_Verilen metin_:
^^^^^^^^^^^^^^^^

Oğuz Can Aydın
Yeni keşfedilmiş genç yetenekler, özel uçakla inen süper yıldızlar, ezeli rakiplere atılan çalımlar… Transfer dönemi, bazı futbolseverler için kupa uğruna büyük savaşların verildiği lig maçlarından bile daha keyifli. Yeni sezona hazırlık aşamasında transferler doyuruyor karnımızı. “Atanın da tutanın da iyi olacak” dendiğinde son derece basit görünen alım-satım işlemlerinde kazın ayağı pek de öyle değil. Önceden son derece yalın ilerleyen süreç Bosman Kuralları, serbest kalma bedeli, imaj hakları, şu, bu, o derken artık 10 binlik yapboz kıvamında.
Arda Güler. 18 yaşındaki genç yetenek şu sıralar transfer gündeminin ilk sırasında. Bir gün Avrupa’ya uçuyor, ertesi gün Fenerbahçe’de kalıyor. Milan, Barcelona, Real Madrid gibi devler kulüp binasının önünü Zincirlikuyu metrobüs durağına çevirmiş durumda. 17,5 milyon euro getiren Arda’yı alır. Bu meblağ Arda’yı isteyen kulüpler için bozukluk bile değil. Oysa 1982’de Dünya Kupası’nda sahneye çıkmış ve daha 22 yaşında yıldızlar üzeri bir mertebeye gelmiş Maradona için Barcelona’nın ödediği ücret sadece 7,3 milyon euroydu. Arda ise henüz A Takım düzeyinde 100 maça bile çıkmış değil.

^^^^^^^^^^^^^^^^

_Sağlanan kayıtlar_:
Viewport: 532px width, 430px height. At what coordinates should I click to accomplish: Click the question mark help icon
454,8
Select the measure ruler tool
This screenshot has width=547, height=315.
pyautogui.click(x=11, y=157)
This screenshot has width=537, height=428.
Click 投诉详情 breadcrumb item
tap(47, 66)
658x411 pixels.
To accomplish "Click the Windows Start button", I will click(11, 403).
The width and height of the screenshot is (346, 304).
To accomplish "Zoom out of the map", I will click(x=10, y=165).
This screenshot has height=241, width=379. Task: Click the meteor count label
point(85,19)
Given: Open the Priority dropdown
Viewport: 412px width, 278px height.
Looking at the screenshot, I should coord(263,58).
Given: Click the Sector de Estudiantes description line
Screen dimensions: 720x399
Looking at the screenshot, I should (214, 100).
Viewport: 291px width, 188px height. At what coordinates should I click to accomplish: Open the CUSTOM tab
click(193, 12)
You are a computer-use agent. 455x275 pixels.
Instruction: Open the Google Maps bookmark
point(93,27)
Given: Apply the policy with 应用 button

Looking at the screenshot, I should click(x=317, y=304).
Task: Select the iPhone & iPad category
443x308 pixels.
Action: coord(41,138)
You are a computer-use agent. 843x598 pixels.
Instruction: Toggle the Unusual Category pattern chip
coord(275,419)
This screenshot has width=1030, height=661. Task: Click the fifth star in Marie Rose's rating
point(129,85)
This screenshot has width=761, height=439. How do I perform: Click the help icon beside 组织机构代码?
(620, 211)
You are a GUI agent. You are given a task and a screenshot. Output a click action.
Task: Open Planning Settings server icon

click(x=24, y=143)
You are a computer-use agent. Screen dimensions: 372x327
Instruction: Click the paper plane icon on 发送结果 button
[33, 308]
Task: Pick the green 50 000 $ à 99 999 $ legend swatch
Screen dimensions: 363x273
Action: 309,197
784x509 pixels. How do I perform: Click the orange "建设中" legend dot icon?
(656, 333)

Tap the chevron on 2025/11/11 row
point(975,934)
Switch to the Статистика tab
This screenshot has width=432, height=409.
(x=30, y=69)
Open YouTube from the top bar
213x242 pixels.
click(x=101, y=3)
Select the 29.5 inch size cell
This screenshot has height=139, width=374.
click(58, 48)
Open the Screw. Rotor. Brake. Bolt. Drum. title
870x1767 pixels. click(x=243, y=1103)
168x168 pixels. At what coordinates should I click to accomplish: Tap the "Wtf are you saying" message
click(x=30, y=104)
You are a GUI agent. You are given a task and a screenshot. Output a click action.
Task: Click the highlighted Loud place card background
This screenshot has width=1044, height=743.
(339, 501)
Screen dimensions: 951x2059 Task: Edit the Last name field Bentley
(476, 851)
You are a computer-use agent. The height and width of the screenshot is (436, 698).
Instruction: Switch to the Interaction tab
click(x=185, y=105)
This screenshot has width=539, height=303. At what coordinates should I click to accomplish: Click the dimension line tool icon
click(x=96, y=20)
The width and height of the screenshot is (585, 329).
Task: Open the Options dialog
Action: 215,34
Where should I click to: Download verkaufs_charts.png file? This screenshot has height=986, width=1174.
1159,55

^^^^^^^^^^^^^^^^

_Yönerge_: Yukarıdaki futbol transferleri metninden, "Arda Güler. 18" ile başlayıp "bile çıkmış değil." dahil olmak üzere orada biten kısmı hiçbir değişiklik yapmadan aktarın.

_Çözüm_:
Arda Güler. 18 yaşındaki genç yetenek şu sıralar transfer gündeminin ilk sırasında. Bir gün Avrupa’ya uçuyor, ertesi gün Fenerbahçe’de kalıyor. Milan, Barcelona, Real Madrid gibi devler kulüp binasının önünü Zincirlikuyu metrobüs durağına çevirmiş durumda. 17,5 milyon euro getiren Arda’yı alır. Bu meblağ Arda’yı isteyen kulüpler için bozukluk bile değil. Oysa 1982’de Dünya Kupası’nda sahneye çıkmış ve daha 22 yaşında yıldızlar üzeri bir mertebeye gelmiş Maradona için Barcelona’nın ödediği ücret sadece 7,3 milyon euroydu. Arda ise henüz A Takım düzeyinde 100 maça bile çıkmış değil.